まふゆがへたり込んだまま、倒れたホブゴブリンの巨体を見上げてぽつりと呟いた。


ガレオスは「討伐の証を持ち帰れ」と言っていた。ゴブリンならば耳、というのは知っているが、このホブゴブリンの場合は何になるのだろうか。


「さあな。牙とかか?」


レオンハルトが顎に手を当てて唸る。


「あるいは、持っていた武器、とかね。あれは普通のゴブリンが持つものより上等そうだ」


セリウスが、地面に突き刺さった巨大な鉄斧に目をやった。


「ふん。どっちでもいいからさっさと終わらせましょ」


シャノンは早く次の敵を探したいのか、少しそわそわしている。




すると、それまで黙っていたミカゲが、倒れたホブゴブリンの懐を探り始めた。そして、何かを取り出して皆の前に差し出す。


それは、汚れた革袋だった。中からは、ジャラリと金属の擦れる音がする。


「……これだ」


ミカゲが袋の口を開けると、中には一体のゴブリンにつき一枚と思われる、奇妙な模様が刻まれた銅製のタグが入っていた。そして、ホブゴブリンのものと思われる、一回り大きなタグも。
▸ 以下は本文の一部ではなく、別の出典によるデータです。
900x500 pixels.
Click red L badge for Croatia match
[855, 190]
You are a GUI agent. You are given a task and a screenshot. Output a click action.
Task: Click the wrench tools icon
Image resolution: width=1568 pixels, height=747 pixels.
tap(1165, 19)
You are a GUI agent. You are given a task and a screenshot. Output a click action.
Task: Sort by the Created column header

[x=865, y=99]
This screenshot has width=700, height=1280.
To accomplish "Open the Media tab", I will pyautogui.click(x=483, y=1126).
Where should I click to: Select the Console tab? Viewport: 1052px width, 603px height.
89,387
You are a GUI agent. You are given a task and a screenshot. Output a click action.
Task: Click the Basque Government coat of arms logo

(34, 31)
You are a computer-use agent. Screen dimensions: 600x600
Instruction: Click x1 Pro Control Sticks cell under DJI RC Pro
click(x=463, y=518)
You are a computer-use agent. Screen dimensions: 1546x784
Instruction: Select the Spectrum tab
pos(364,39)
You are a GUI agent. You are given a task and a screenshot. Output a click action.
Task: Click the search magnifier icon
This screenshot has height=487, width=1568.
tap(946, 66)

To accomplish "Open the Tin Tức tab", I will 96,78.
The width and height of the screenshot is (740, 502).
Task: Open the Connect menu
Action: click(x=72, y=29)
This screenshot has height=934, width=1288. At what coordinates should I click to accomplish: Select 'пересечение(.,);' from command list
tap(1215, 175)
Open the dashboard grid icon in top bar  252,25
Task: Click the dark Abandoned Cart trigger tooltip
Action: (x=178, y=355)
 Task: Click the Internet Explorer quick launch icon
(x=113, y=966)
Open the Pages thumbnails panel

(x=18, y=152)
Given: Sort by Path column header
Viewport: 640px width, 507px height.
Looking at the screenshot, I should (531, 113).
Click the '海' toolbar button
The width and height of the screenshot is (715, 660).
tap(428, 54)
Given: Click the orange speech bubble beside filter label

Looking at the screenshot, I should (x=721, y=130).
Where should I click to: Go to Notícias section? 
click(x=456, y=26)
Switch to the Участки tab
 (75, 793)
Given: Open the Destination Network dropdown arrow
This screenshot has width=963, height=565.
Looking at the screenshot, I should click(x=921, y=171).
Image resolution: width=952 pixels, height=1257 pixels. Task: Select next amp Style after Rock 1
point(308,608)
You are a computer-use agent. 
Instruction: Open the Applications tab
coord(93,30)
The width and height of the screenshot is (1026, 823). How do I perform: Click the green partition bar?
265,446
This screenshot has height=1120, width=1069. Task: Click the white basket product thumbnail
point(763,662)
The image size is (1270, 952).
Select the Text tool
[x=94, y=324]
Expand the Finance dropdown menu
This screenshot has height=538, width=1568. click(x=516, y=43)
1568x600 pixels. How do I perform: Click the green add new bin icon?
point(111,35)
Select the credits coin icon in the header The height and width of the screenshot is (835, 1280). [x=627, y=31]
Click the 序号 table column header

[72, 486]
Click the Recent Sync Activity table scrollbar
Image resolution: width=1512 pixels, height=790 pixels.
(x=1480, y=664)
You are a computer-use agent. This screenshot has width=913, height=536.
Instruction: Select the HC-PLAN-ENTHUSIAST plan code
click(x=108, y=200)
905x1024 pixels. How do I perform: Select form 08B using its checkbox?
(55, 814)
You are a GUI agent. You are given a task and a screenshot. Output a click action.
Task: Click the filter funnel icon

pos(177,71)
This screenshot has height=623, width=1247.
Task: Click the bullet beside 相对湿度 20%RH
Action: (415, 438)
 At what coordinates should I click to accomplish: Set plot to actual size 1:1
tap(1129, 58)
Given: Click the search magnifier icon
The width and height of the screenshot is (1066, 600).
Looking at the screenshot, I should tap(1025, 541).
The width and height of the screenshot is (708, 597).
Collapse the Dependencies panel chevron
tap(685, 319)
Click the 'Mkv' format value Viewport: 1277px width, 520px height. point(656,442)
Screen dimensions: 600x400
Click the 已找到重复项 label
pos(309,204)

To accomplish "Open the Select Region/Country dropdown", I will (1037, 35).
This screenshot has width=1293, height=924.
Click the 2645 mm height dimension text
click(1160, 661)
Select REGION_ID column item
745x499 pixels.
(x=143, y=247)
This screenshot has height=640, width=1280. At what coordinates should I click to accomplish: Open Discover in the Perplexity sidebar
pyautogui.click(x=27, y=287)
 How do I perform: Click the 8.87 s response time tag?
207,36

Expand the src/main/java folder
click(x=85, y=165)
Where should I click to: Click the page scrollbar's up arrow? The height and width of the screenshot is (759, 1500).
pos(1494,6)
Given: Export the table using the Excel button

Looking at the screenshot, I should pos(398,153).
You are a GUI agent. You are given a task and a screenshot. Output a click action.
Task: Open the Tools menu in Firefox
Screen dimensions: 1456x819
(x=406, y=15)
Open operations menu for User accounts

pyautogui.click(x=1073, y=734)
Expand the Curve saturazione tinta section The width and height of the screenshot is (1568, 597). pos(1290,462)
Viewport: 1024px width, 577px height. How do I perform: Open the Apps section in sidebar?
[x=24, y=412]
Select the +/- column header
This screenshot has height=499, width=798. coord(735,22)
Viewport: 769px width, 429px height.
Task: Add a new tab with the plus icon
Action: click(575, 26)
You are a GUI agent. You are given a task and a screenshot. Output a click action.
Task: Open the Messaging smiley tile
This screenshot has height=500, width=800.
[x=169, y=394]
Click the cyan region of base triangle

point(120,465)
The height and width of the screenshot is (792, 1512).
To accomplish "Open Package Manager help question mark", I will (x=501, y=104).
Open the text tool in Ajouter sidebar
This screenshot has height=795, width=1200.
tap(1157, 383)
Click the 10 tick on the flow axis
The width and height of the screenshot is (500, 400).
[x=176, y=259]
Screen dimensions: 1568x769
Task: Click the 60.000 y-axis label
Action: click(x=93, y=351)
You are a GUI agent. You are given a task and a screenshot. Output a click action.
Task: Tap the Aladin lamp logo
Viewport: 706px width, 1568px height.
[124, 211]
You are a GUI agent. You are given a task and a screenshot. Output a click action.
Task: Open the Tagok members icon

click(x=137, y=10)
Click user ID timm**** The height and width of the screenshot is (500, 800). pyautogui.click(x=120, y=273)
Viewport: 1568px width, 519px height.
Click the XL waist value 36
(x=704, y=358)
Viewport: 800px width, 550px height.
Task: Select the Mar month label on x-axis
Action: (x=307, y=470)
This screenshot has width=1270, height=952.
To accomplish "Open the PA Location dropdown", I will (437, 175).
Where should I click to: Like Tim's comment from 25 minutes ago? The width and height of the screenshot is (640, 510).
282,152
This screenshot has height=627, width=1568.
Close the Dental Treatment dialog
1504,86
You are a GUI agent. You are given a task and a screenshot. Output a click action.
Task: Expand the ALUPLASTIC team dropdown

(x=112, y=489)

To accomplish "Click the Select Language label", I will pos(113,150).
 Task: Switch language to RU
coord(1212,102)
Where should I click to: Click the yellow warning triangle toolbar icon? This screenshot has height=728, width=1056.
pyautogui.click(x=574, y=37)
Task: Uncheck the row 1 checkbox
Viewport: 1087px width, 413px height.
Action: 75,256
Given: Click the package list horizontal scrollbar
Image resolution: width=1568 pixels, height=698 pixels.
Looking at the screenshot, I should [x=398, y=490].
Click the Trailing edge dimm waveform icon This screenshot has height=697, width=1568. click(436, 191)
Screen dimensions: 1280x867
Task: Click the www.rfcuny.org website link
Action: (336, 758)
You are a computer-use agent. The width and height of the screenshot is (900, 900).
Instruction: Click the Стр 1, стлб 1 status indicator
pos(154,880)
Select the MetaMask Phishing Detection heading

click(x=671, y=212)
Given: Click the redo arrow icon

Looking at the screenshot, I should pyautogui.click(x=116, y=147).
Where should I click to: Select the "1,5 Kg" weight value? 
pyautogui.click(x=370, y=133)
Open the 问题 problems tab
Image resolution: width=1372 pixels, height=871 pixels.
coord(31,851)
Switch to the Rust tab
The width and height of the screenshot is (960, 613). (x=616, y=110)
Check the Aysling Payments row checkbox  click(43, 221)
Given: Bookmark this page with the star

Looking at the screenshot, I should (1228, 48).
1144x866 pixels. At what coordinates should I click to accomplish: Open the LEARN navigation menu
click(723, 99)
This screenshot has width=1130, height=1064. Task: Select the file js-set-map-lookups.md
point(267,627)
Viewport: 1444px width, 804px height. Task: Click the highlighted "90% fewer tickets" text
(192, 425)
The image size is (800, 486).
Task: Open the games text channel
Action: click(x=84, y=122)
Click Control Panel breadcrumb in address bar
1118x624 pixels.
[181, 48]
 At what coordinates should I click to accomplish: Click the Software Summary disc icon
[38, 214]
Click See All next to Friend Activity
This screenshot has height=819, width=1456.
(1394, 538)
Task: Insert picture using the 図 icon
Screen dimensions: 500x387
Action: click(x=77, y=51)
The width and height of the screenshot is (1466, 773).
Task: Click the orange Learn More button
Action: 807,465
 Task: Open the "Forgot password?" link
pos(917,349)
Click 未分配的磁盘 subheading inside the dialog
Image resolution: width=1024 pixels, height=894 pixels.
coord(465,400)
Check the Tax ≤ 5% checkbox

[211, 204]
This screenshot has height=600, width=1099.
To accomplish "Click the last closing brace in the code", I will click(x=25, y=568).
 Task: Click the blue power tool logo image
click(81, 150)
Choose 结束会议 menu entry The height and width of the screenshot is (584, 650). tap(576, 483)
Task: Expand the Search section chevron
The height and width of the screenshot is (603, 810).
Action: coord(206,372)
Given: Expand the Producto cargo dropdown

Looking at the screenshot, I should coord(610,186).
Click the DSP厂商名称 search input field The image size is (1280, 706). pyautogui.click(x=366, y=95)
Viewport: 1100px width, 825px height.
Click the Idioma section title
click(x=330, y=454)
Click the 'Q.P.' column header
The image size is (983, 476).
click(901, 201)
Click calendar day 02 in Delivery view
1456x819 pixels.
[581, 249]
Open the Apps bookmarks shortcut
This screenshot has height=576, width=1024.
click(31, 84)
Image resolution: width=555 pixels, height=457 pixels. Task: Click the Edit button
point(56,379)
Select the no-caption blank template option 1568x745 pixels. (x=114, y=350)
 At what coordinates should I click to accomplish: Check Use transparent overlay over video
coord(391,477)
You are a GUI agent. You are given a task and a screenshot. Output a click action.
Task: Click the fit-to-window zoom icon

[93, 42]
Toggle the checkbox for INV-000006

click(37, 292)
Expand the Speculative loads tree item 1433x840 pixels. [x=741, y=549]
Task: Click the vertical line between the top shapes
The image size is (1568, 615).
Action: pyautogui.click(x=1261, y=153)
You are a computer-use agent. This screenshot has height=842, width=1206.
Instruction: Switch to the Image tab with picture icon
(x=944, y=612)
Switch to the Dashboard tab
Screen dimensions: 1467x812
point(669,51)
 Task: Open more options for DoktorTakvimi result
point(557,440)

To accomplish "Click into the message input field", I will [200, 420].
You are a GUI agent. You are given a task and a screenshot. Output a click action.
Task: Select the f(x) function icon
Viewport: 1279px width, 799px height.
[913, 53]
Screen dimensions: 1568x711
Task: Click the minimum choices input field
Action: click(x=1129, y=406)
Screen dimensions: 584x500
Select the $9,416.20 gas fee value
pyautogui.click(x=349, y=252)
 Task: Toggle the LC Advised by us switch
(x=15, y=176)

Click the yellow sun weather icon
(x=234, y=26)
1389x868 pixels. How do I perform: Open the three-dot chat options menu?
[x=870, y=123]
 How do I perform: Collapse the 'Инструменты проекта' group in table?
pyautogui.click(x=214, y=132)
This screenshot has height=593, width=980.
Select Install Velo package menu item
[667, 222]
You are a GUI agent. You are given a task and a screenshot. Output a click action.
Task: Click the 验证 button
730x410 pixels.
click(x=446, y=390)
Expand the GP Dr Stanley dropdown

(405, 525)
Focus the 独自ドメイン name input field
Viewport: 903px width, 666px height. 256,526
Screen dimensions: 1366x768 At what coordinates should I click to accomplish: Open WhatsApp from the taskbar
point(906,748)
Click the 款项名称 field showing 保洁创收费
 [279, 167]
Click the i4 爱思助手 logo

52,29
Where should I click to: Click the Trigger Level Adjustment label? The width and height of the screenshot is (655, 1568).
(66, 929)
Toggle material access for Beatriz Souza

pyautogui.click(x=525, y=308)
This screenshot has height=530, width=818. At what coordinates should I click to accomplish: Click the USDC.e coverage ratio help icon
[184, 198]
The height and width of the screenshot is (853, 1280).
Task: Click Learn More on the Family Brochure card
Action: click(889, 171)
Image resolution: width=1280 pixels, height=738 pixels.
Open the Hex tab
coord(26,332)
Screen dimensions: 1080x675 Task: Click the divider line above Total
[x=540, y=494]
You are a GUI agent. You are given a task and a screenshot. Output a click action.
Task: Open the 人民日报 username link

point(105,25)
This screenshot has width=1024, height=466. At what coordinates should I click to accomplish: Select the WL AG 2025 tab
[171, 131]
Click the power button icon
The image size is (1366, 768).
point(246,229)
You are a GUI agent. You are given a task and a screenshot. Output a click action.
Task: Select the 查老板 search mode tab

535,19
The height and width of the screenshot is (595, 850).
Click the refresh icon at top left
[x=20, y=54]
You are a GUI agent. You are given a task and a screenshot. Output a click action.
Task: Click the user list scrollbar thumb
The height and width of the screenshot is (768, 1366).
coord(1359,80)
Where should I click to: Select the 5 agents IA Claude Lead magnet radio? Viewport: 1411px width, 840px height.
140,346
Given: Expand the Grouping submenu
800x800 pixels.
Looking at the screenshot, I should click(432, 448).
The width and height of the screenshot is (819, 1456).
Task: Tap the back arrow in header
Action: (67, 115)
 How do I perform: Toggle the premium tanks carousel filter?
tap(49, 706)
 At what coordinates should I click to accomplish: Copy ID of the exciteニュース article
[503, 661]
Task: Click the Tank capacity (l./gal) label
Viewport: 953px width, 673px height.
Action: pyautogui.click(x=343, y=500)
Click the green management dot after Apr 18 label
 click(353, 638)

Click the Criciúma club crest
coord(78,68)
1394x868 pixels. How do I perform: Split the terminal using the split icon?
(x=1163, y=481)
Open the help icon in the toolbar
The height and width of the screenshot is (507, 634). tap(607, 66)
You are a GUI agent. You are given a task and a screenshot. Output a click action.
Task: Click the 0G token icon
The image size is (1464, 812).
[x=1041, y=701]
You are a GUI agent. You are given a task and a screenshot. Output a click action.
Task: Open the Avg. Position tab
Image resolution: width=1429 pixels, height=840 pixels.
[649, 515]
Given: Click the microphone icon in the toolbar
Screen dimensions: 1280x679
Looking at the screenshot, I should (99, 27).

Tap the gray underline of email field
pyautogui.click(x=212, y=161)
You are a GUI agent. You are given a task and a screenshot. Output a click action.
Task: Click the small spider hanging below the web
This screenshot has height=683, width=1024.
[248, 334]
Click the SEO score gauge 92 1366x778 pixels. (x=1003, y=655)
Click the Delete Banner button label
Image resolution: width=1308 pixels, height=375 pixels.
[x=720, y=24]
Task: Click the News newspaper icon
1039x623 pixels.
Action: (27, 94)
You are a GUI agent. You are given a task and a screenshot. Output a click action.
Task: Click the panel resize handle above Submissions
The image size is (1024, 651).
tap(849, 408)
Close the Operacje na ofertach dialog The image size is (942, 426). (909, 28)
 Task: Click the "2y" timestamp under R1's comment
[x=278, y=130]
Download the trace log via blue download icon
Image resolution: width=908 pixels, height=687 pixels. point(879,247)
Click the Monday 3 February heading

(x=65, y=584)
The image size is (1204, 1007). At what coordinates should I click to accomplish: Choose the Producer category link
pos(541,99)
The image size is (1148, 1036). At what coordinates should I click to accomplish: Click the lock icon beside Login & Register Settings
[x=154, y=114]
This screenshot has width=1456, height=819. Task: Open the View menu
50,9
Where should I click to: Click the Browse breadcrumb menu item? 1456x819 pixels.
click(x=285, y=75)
「なるほど。こいつらが持っている認識票みたいなものか。これなら討伐数を誤魔化しようがないな」


レオンハルトが感心したように言った。


「リーダーであるホブゴブリンが、部下の分までまとめて管理していた……ということかな。合理的だね」


セリウスが冷静に分析する。


「ミカゲさん、おおきに!よう見つけはりましたね!」


まふゆが感心して言うと、ミカゲは「……気配がしただけだ」と短く答え、革袋をまふゆに差し出した。リーダーである彼女が管理すべきだと判断したのだろう。


まふゆは革袋を受け取り、しっかりと腰のポーチにしまった。

これで、最初の討伐は完了だ。




「よし!幸先の良いスタートだな!この調子で森の魔物を狩り尽くすぞ!」


レオンハルトが意気揚々と拳を突き上げる。

仲間たちの顔にも、疲労より達成感の色が濃く浮かんでいた。


先ほどまでの恐怖は薄れ、まふゆの心にも、リーダーとしての責任感と、仲間と共に戦う高揚感が湧き上がってくる。


「はい!皆さん、次の目標地点へ向かいましょう!気ぃ引き締めて、行きますよ!」


まふゆは地図を広げ、次の目的地を指し示す。その声には、もう先程のようなか弱さはなく、凛とした響きが宿っていた。

仲間たちの信頼を背に、少女は初めてのリーダーとしての役目を、確かに果たし始めていた。